Volunteers planting trees on limestone pavement

Thanks to your support we have been able to plant tens of thousands of native trees in upland Yorkshire and improve the landscape for farmers, nature and visitors.

This year we planted 50,000 trees on Malham Moor, Yorkshire, as part of a plan to create a more natural upland environment.

The trees, alongside other changes planned with local farmers, will enhance nature, encouraging new species into the area, as well as helping to maintain farm business.

‘This is a very exciting project. With the help and enthusiasm of our tenant farmers we are creating a much richer and more natural environment at the same time as working to maintain farm businesses and the best of what we love about the past,’ says National Trust ecologist, Peter Welsh.

Healthy habitat

The aim is to create a light and patchy cover of shrubs and ‘wood pasture’ within a landscape that is still lightly grazed by livestock.

The planting project is being conducted in partnership with the National Trust’s tenant farmers and has been funded in part, thanks to a grant from WREN’s FCC Biodiversity Action Fund from funds donated by FCC Environment through the Landfill Communities Fund.

Working with farmers

‘The tree planting together with changes to lighter livestock grazing systems, which have been agreed with the farmers and Natural England, and works to restore the blanket bogs on the hill tops, will result in a host of benefits,’ says Peter Welsh.

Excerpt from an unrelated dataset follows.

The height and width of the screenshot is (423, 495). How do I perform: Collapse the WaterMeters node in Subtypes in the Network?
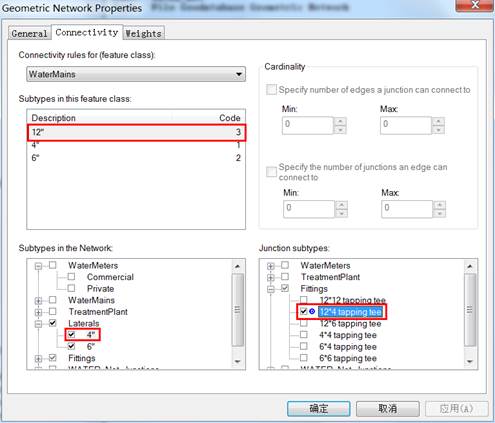(x=38, y=266)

‘With climate change looming, plants, birds and other animals will be better able to adapt and use this varied environment. ‘

Species planted include hawthorn, hazel, oak, birches, willows, rowan, alder, holly, bird cherry and juniper.

Climate change

‘The trees mean that more carbon will be trapped and stored in the system, helping reduce greenhouse gases and the rougher and spongier ground surface will slow the flow of rainwater off the land thereby helping to reduce downstream flood peaks,’ says Welsh.

‘We also think this will ultimately become a more attractive countryside for visitors.’